Maladies des tomates

Maladies des tomates

Il faut savoir identifier les maladies des tomates. Les taches sont souvent les premiers signes d’une maladies qu’il faut traite rapidement.

  • Le mildiou :

Ce champignon ( Phytophtora infestans), se conserve dans le sol, sous forme de spores sur les débris de végétaux. A une température comprise entre 10°C et 25°C et avec une humidité suffisante, le Mildiou se développe chez la tomate. Ce champignon se répand rapidement.

On voit apparaître sur la face supérieure, des taches huileuses légèrement translucides et qui se dessèchent au centre. Sur la face inférieure se développe un feutrage blanc. La feuille et le pétiole finissent par se dessécher.

Un traitement à l bouillie Bordelaise permet de prévenir le Mildiou. On peut supprimer les feuilles malades et les brûler pour éradiquer définitivement le champignon.

  • L’Alternariose :

Ce champignon appelé Alternaria dauci est un parasite qui se conserve également dans le sol. Lorsque la température dépasse les 18°c et que l’eau est présente (pluie, rosée ou arrosage), ce dernier se développe. Les premières taches de 3 mm de diamètre apparaissent sur les feuilles des jeunes plants. Un halo jaunes les délimite. Ces taches sont qualifiées de nécrotiques.

En prévention, on évitera de mouiller le feuillage pendant les arrosages. La bouillie bordelaise est aussi efficace.

  • L’oïdium :

Lorsque vous voyez des petites taches blanches duveteuses qui apparaissent sur les feuilles, vos plants sont atteints de l’oïdium. Cette maladie est très répandue dans le potager. Sans traitement, les taches grandissent et les feuilles sèchent. Encore une fois, la chaleur et l’humidité favorise l’apparition de ce champignon, tout comme le Mildiou et l’Alternariose. Un traitement commencé à temps permettra d’endiguer la maladie. Il existe pour cela des traitement bio à base de soufre.

  • La Verticilliose :

Ce champignon arrive au printemps et à l’automne. La partie de la limbe se flétrie en forme de « v » et finit par jaunir entre les nervures. A partir de 25°c, le champignon est moins vigoureux. En prévention, pensez à désinfecter tous vos outils en début de saison et respecter la rotation des cultures.

  • La mosaïque :

La cause est la mosaïque du concombre. Cette maladie provoque des plages jaunes sur le limbe. Les zones touchées par la mosaïque ne sont plus efficaces pour assurer la photosynthèse. La plante sera moins performante et la mort de la plante est au bout du processus. Ce sont les insectes piqueurs et suceurs qui transmettent le virus. Seule la lutte précoce des pucerons est efficace. Un insecticide à base de pyréthrine et de roténone (bio) est conseillé.

  • Le pied noir :

Ce chancre présent à la base du pied, se traduit par des taches allongées de couleur noire. Ce chancre apprécie les sols lourd e compact.

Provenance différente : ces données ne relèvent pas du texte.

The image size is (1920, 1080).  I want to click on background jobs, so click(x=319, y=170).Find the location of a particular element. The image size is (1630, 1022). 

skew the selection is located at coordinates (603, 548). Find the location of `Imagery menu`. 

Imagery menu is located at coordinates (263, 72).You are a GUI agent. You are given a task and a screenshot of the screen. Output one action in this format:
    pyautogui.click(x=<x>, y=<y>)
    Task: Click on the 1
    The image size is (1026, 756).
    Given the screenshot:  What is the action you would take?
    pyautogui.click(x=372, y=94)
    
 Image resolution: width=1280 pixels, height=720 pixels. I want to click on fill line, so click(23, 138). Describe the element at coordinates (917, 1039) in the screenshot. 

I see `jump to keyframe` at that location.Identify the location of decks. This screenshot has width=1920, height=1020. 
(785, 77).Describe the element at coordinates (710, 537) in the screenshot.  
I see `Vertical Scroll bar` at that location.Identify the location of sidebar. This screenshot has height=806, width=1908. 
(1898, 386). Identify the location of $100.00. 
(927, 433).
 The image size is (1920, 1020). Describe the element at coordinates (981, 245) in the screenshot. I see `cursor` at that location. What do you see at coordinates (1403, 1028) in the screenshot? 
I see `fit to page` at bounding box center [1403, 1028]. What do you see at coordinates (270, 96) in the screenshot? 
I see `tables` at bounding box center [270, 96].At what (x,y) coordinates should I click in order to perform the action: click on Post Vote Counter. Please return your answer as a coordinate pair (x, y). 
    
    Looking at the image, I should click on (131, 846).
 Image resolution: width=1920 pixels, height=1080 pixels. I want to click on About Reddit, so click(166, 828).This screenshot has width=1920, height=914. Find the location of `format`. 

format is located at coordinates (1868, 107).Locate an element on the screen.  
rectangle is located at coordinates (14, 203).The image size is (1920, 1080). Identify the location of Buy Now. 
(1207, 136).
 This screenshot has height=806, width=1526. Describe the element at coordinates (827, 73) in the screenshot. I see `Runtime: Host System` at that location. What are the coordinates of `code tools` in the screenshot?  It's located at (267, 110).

  • Les limaces et les escargots :

Ces ravageurs s’attaquent aux jeunes plants qui n’ont pas eu le temps de s’endurcir. Les limaces et escargots finissent par couper la tige à sa base.

  • Les aleurodes :

Appelée aussi « mouches blanches », les aleurodes ne sont visibles que lorsqu’on secoue la plante. Un nuage de petits insectes blancs s’échappe. Les larves de ces mouches se nourrissent de la sève de la plante, ce qui ralentie la croissance du pied de tomate.

  • Le doryphore :

Ce célèbre ravageur, s’attaque à la tomate. Le doryphore apprécie aussi les pieds de pomme de terre et peut aussi s’attaque aux pieds de tomates. Il dévore les feuilles et finit par pondre ses œufs jaunes orangés qu’il faut éliminer régulièrement.

  • Les pucerons :

Le puceron appelé « vert du pêcher », est présent sur les tomates. Les feuilles finissent par se crisper sous l’action des piqûres.